My issue is patients who are admitted who are either homeless and haven't bathed in months or patients who come from home and haven't bathed in months. In the last week, I admitted 2 men who came to the ED & then to my unit covered in feces. Another was a homeless man who I had to fight with all night long to take a shower so that he could have a colon resection done the next day.

Last month I had an elderly female patient who smelled of urine so badly when she came to the unit that her roommates family complained. Thankfully, she was ambulatory so I assisted her with a shower before I ever even did her admission paperwork.

Scold me if you must, but really I'm looking to find out if every nurse expiriences patients like this or is it because I work in a low income area?

Regardless of WHY they haven't bathed, and no matter how compassionate the nurse might be, it doesn't make the smell any less tolerable.

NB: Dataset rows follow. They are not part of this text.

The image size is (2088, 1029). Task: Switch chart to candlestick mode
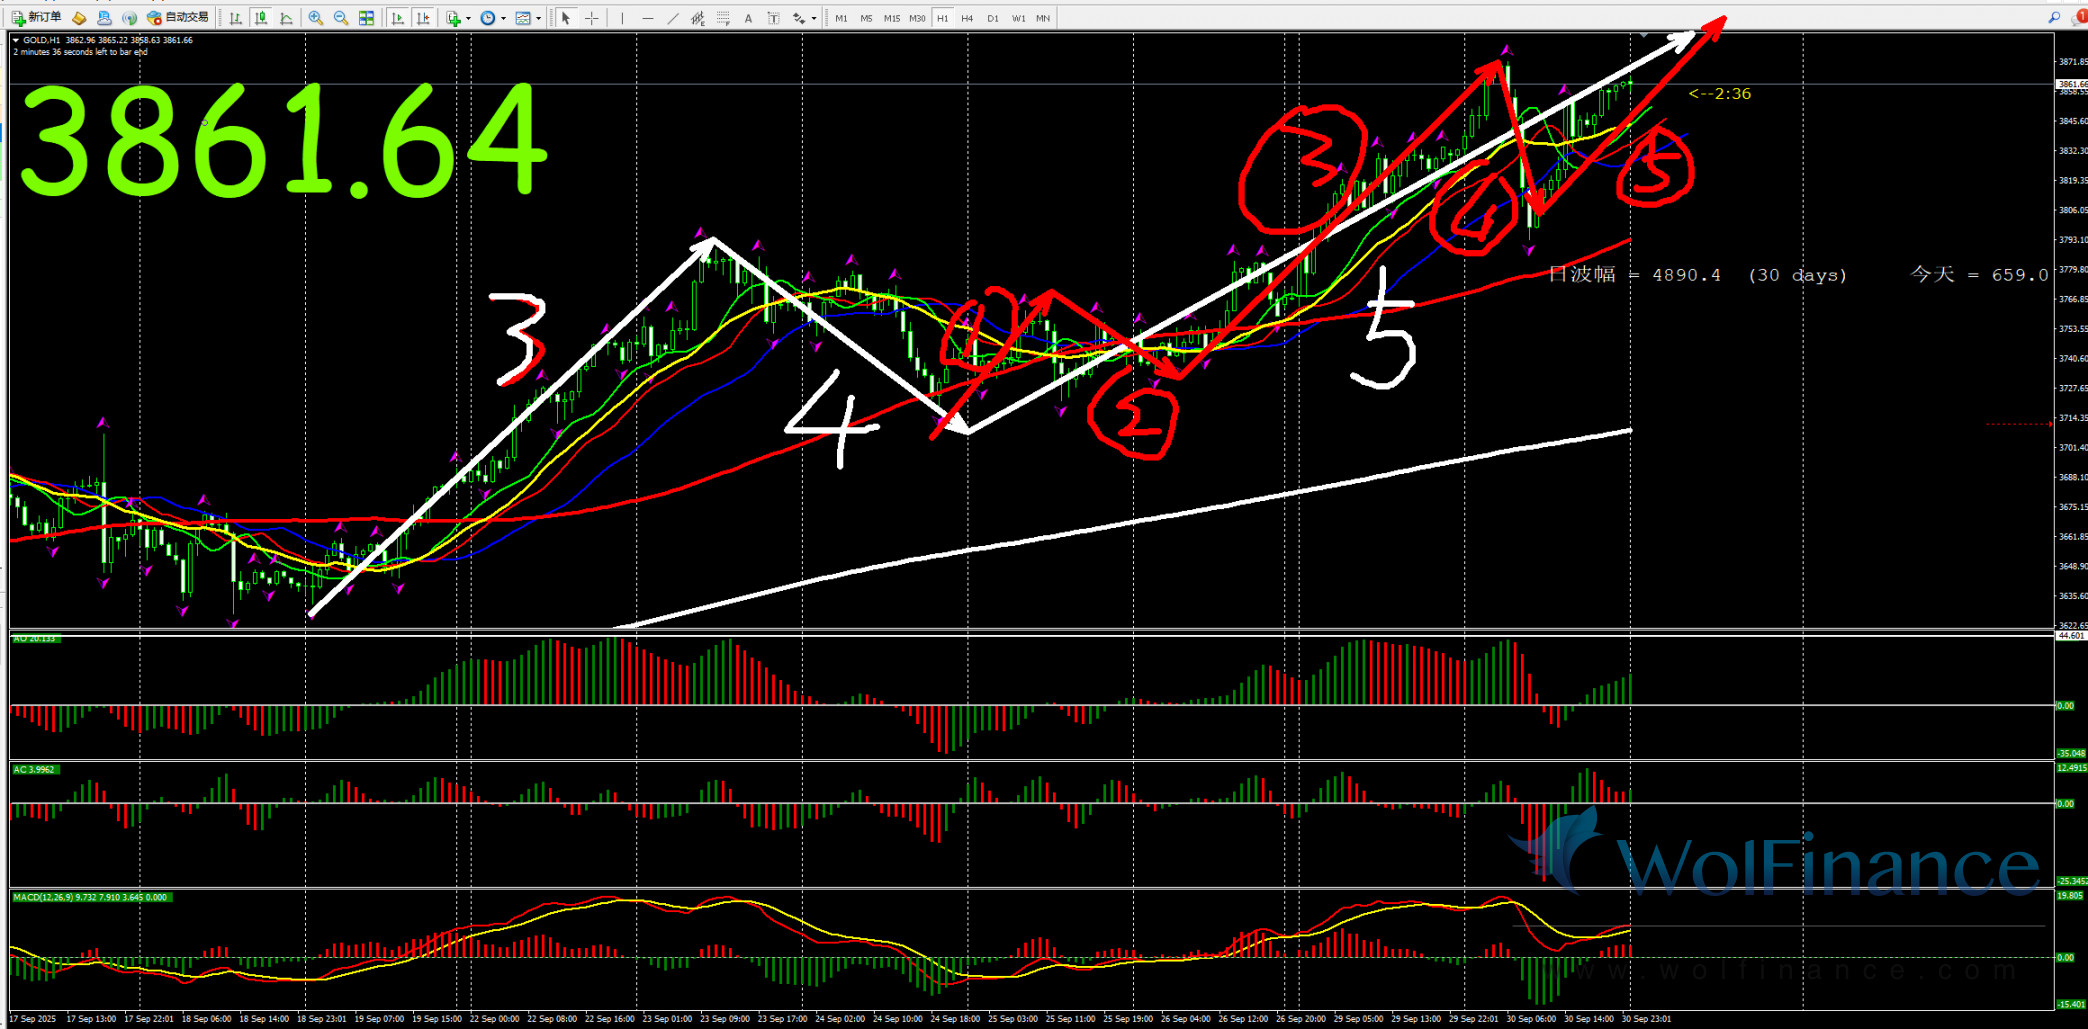(x=261, y=18)
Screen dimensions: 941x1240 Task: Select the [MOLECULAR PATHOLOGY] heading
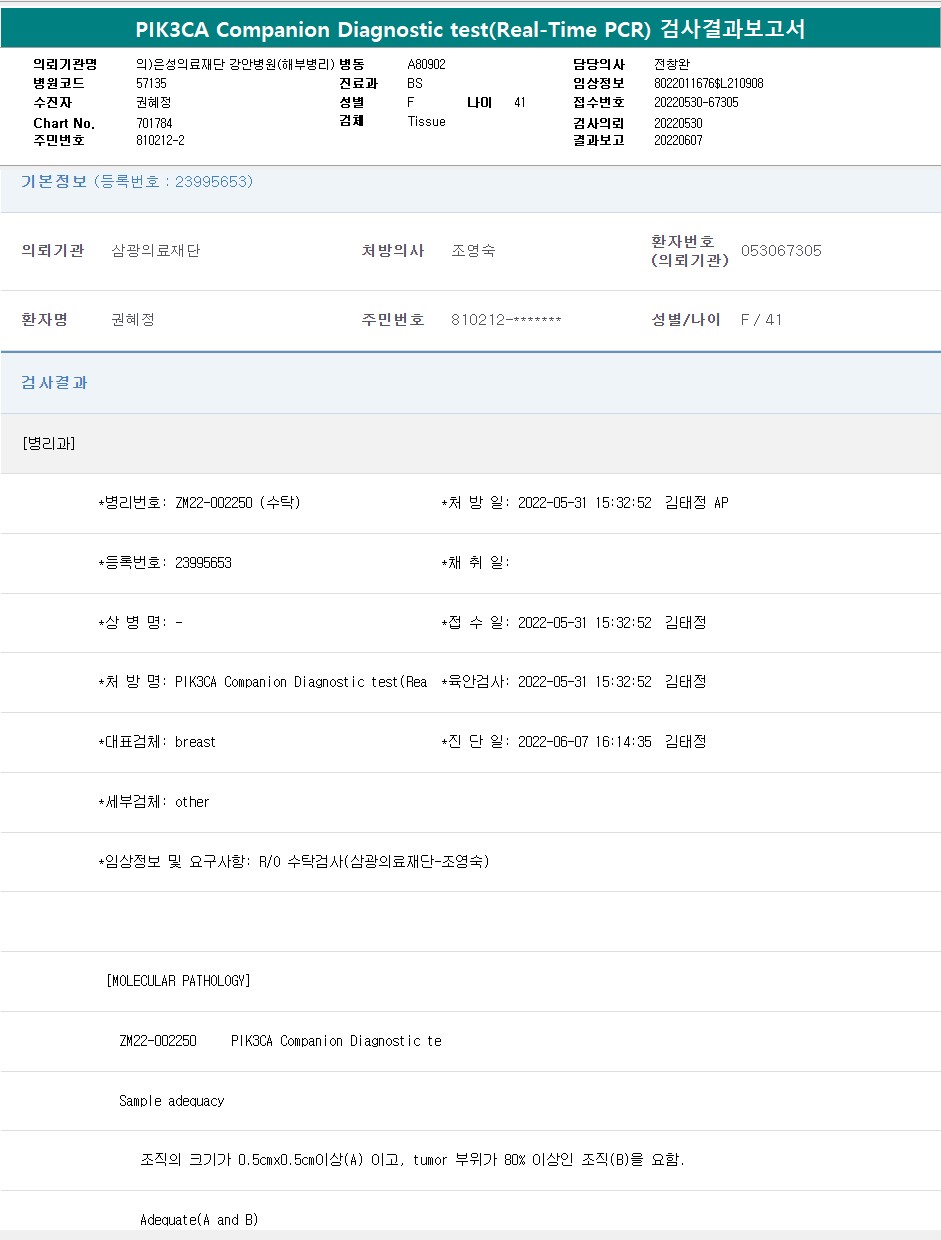[x=178, y=981]
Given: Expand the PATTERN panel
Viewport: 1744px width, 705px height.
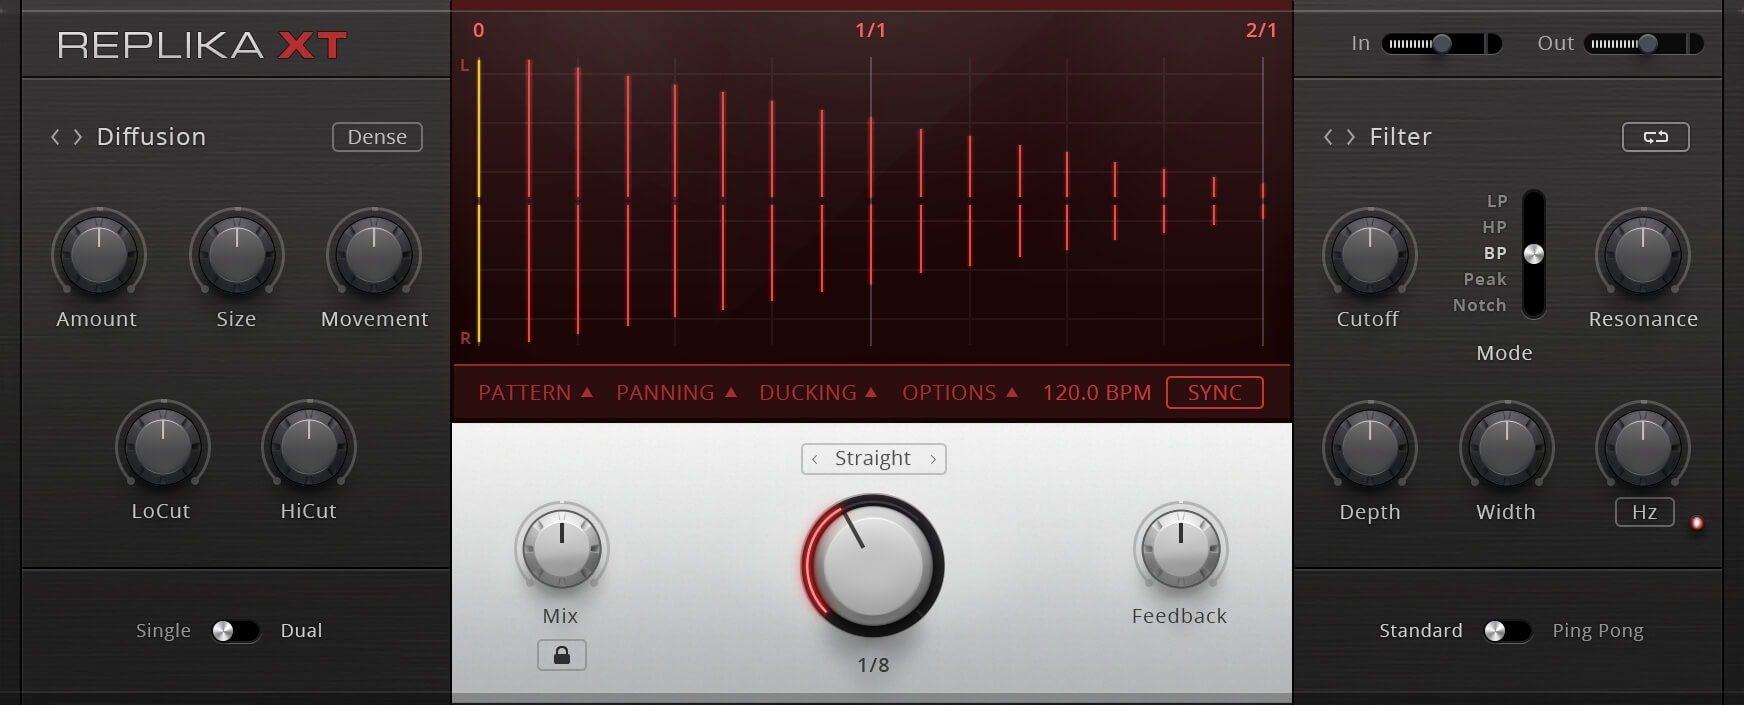Looking at the screenshot, I should [535, 393].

Agreed. We had bottles of the peppermint oil also. Tent a paper towel and stick it into the top of the bottle, let it get wet, and it acts as a great wick for the scent. I also like the idea of replacing the Carmex with Vicks or using Burts Bee's.

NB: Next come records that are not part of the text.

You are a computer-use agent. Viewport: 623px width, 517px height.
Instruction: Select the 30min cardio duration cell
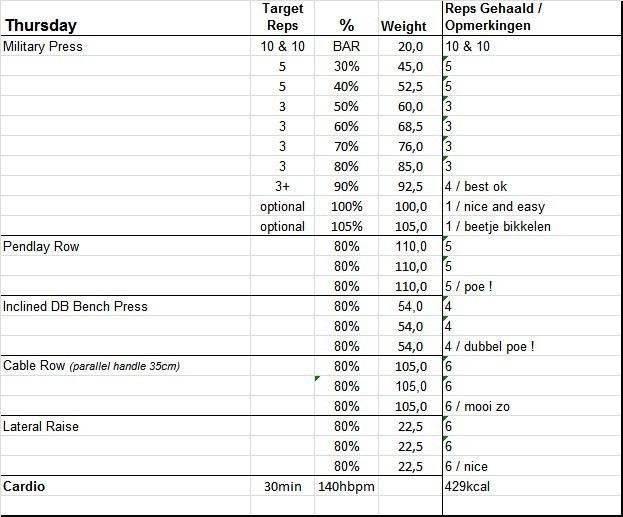281,487
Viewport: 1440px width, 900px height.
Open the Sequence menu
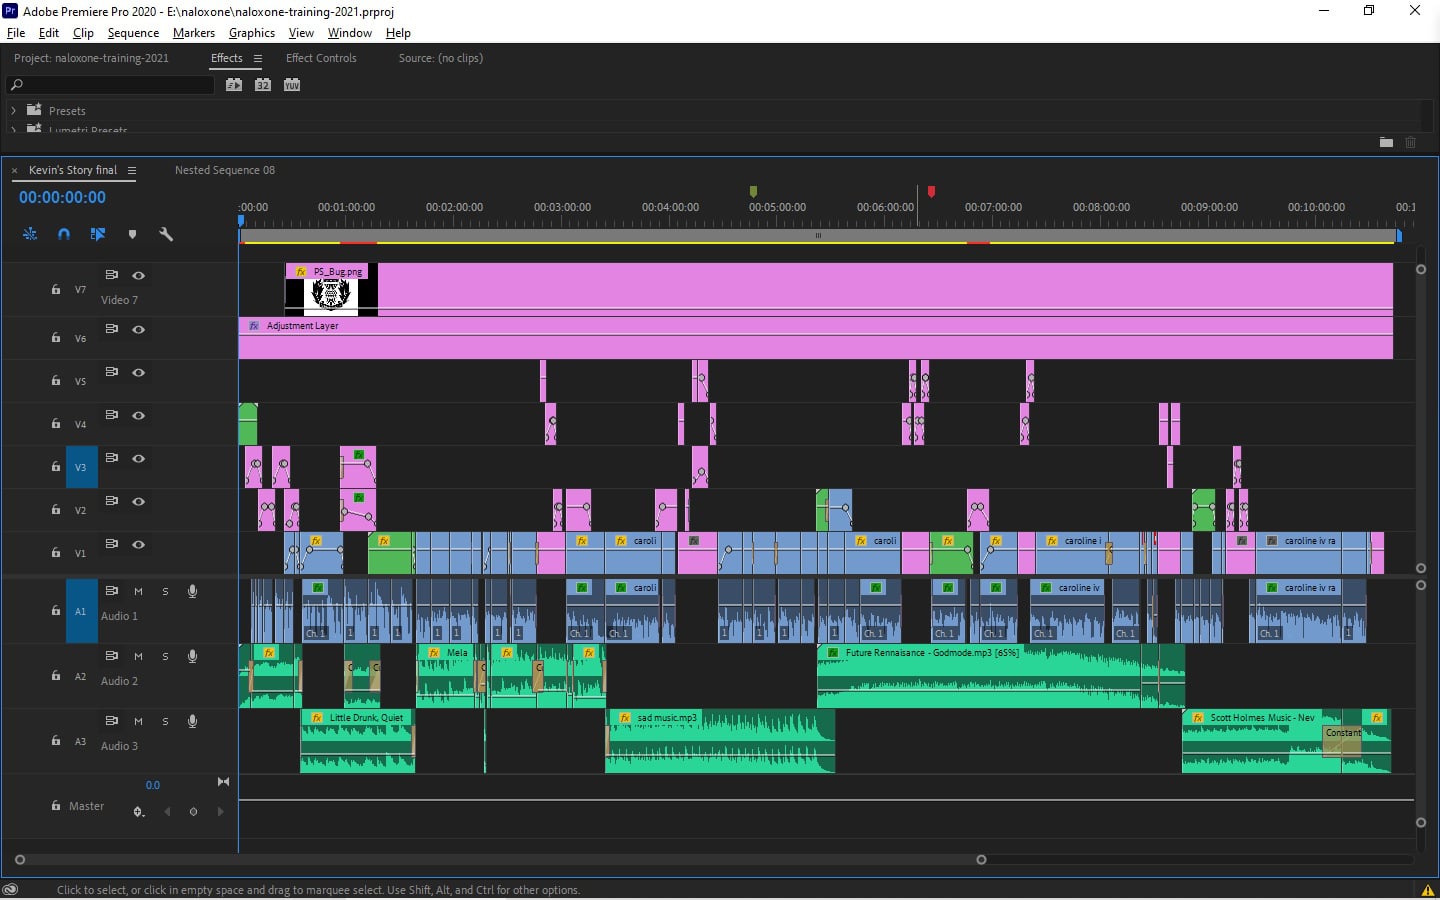tap(133, 33)
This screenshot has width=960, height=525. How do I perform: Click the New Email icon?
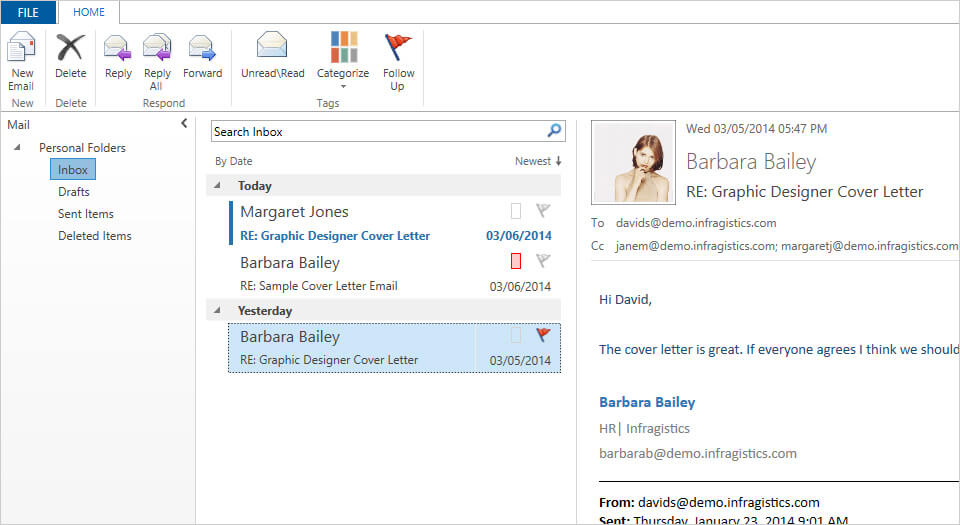(x=21, y=50)
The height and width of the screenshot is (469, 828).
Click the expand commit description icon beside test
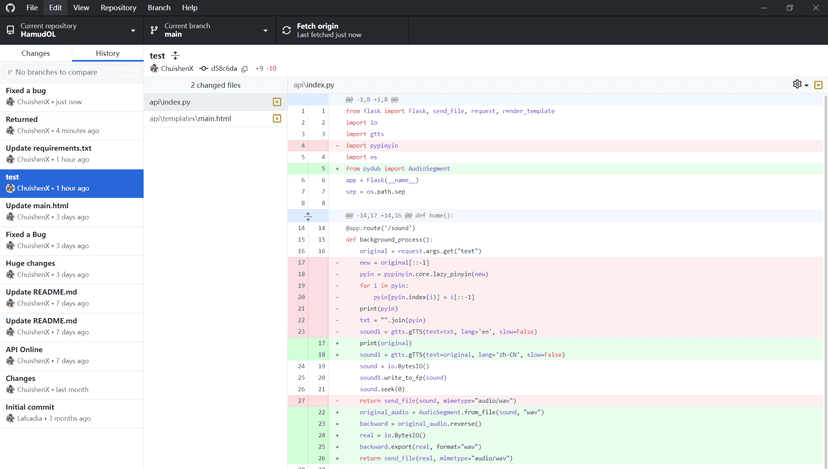175,56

I kinda thought the OP was looking for the how could someone let themselves stink that bad? or is this just because of the area she works in?

Anyway...

Specializes in Telemetry, CCU.

May be a bit off topic, but if the pt has a smell d/t reasons other than hygienic (like necrotic bowel, or necrotic anything for that matter) we put charcoal in a bedside basin and stick it under the bed. There may still be a smell but not as bad.